#### Work task:
Word for word, restate all of the records.

(Stored data entries)
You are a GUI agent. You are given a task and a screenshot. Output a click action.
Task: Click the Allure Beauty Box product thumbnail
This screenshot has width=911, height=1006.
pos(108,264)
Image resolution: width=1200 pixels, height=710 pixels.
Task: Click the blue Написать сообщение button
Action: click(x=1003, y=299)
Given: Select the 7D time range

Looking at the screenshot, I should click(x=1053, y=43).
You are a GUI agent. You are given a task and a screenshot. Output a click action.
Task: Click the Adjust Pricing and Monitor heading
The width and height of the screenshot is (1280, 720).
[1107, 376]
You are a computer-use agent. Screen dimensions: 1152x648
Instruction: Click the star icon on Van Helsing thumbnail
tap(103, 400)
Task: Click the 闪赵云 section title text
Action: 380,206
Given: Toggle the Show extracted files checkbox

#### Response area:
You are a GUI agent. You are given a task and a screenshot. Output a click action.
Task: Click the Allure Beauty Box product thumbnail
This screenshot has width=911, height=1006.
pos(108,264)
Image resolution: width=1200 pixels, height=710 pixels.
Task: Click the blue Написать сообщение button
Action: click(x=1003, y=299)
Given: Select the 7D time range

Looking at the screenshot, I should click(x=1053, y=43).
You are a GUI agent. You are given a task and a screenshot. Output a click action.
Task: Click the Adjust Pricing and Monitor heading
The width and height of the screenshot is (1280, 720).
[1107, 376]
You are a computer-use agent. Screen dimensions: 1152x648
Instruction: Click the star icon on Van Helsing thumbnail
tap(103, 400)
Task: Click the 闪赵云 section title text
Action: 380,206
Given: Toggle the Show extracted files checkbox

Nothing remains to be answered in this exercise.